There were inklings of this during the 2008 election. Democrats regained control of both houses of Congress as well as the White House with an exciting grass roots campaign – Obama for America – that failed to carry its enthusiasm past electing Barack Obama, twice. Since then, heroic obstructionism on the part of Rightistas fighting a rearguard action has only exacerbated the problems that many thought we had overcome in that first flush of 2009 success.
Eight years wiser, and with an entire new crop of excited, motivated activists clamoring for the reins, we must not repeat the mistakes of the early Obama years, when the OFA momentum (now rechristened as Organizing for America) was squandered in a futile attempt to affect an unaffected and ineffectual Congress, especially during the Cap and Trade debate.
Instead, the Progressive movement must remain on the hustings, organizing on a state and local level, in order to take back the school boards, and the city councils, and the county boards, and the state assemblies, and the executive offices at all those levels, in order to undo the positive harm that has been done to real people in the name of Rectitude, but to the sole benefit of the rich and/or political.
The Progressive movement must become more than a movement, and actively take over the machinery of the Democratic Party, if possible, at the precinct, ward, township, county and state levels. If it is not possible to take over the organization, then we must fight from within it to nominate progressive candidates and build progressive platforms. And then we must take over government at each of those levels. We must build a governing coalition of Left-thinking individuals.
The Progressive movement must think in the long term, and act in the near term, every day.

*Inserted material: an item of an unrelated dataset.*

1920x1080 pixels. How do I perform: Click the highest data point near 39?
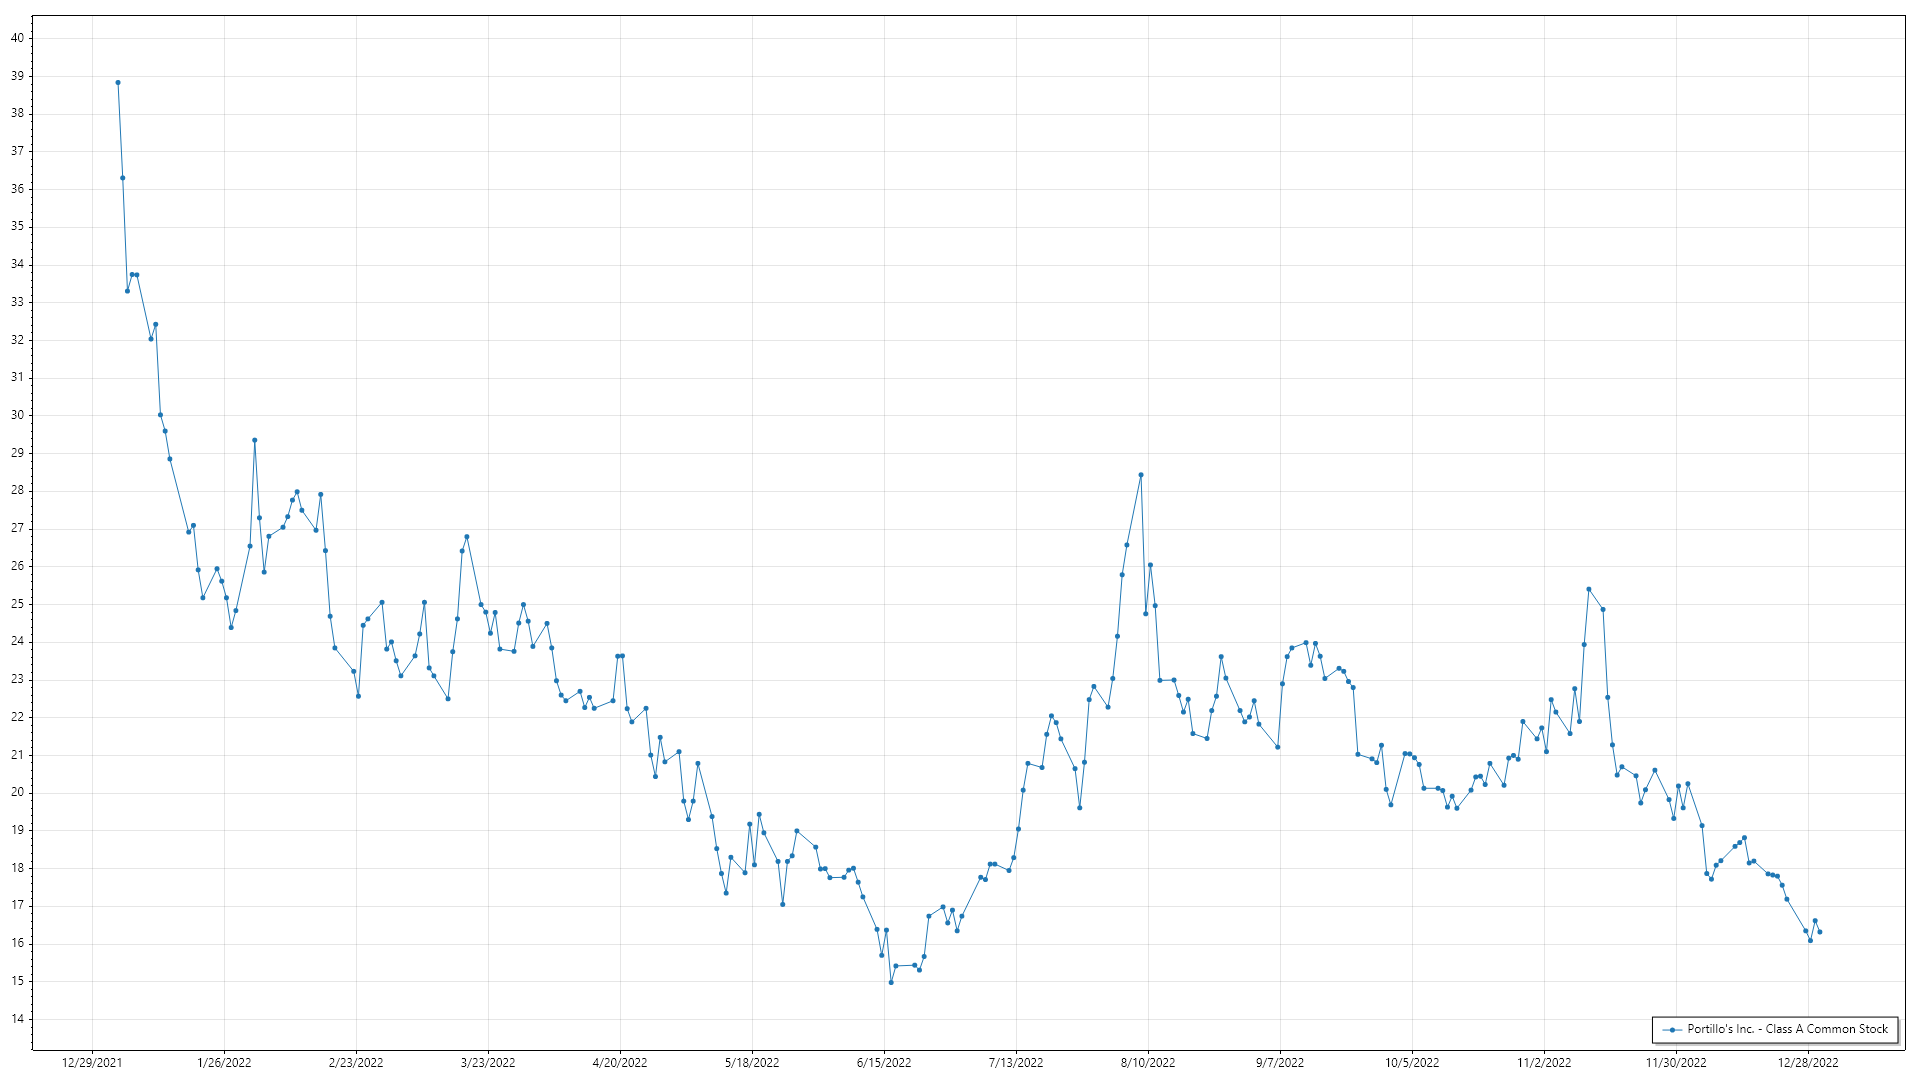pos(118,83)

The Progressive movement must not succumb to the mistakes made on the Right, and devise pledges or purity tests or other exclusionary criteria. The whole essence of the Progressive movement is that we embrace pluralism, we recognize competing priorities and contradictory ideas, and we compromise where necessary that PROGRESS be made.

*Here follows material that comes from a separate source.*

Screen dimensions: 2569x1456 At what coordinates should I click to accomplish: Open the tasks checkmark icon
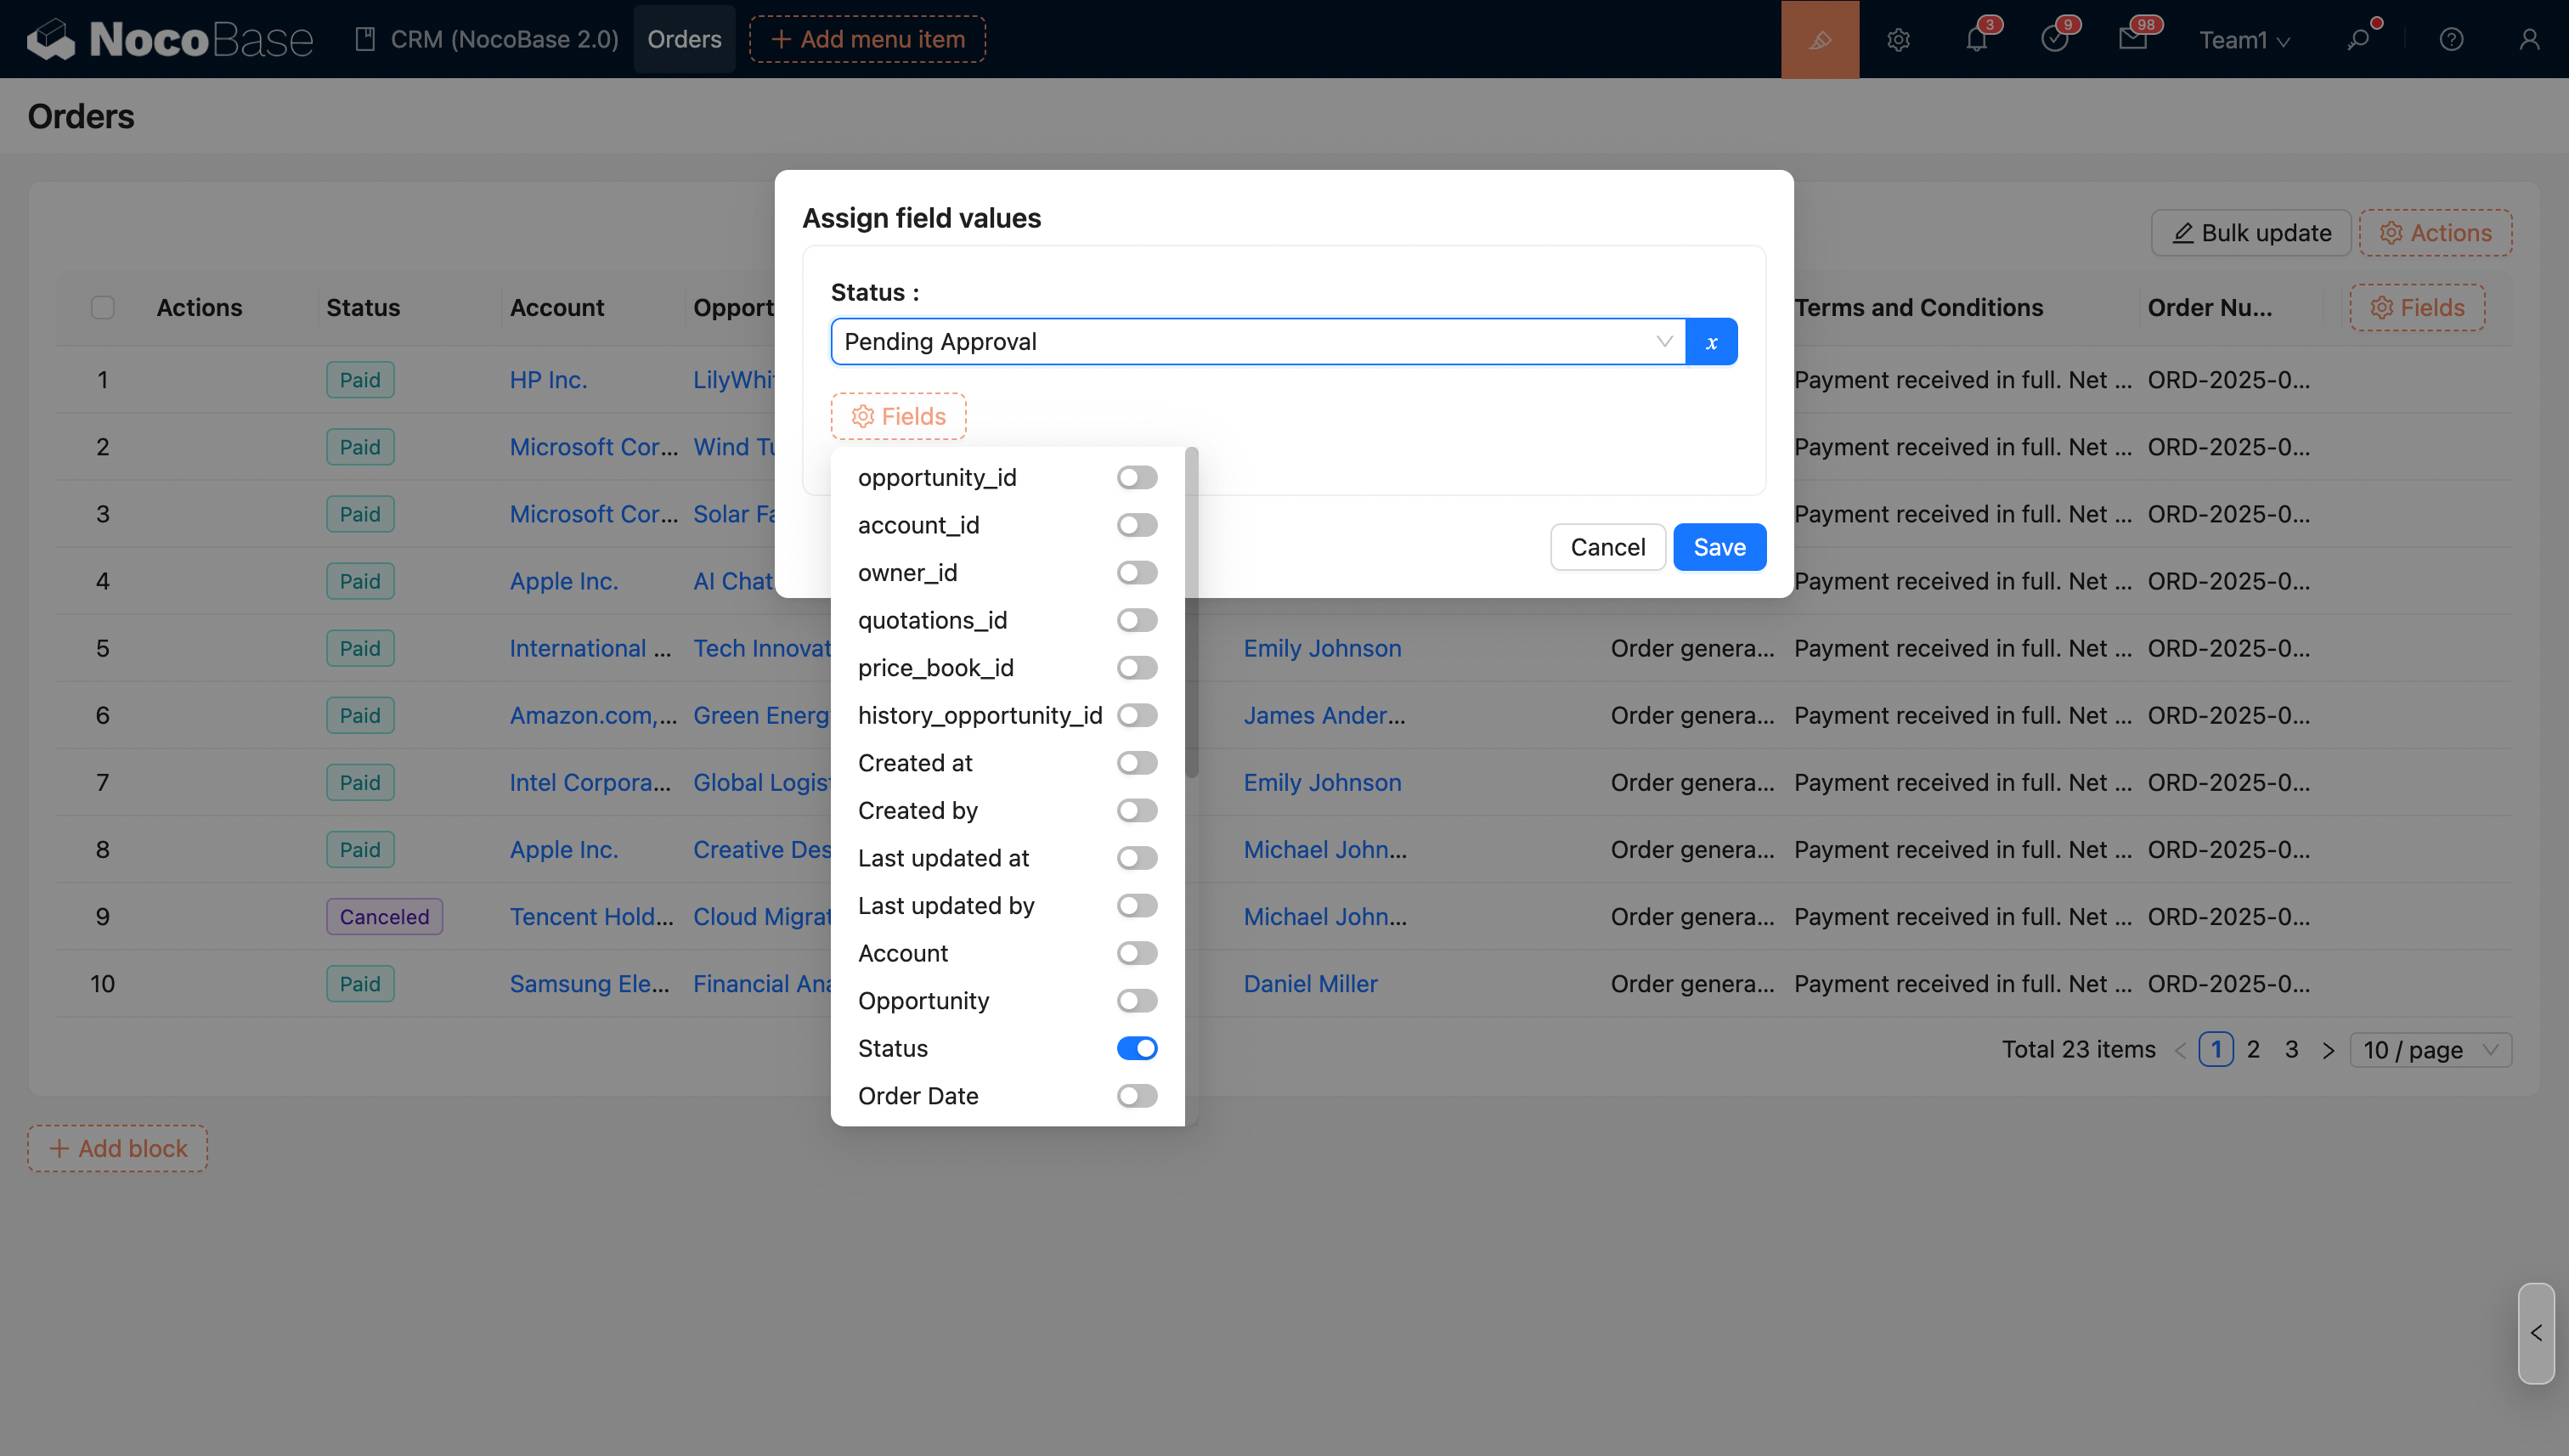point(2054,39)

Where we do NOT compromise is in the ultimate goals: that suffrage truly be universal; that respect for all lives and acceptance of all lifestyles truly be upheld; that stewardship of Earth is vital to all species, including us; that basic human needs are themselves rights; and that the Four Freedoms be truly practiced and protected: that religion be tolerated, but intolerance is not religious; that speech be protected, but money is not speech; that poverty is sinful, but the poor are not the sinners; that fearful is no way to live, and certainly no way to vote.
That respect for basic human dignity be freely given to all, demanded of all and defended by all.
Then we will have truly made Progress towards that more perfect Union, and secured the blessings of liberty for ourselves, and our posterity.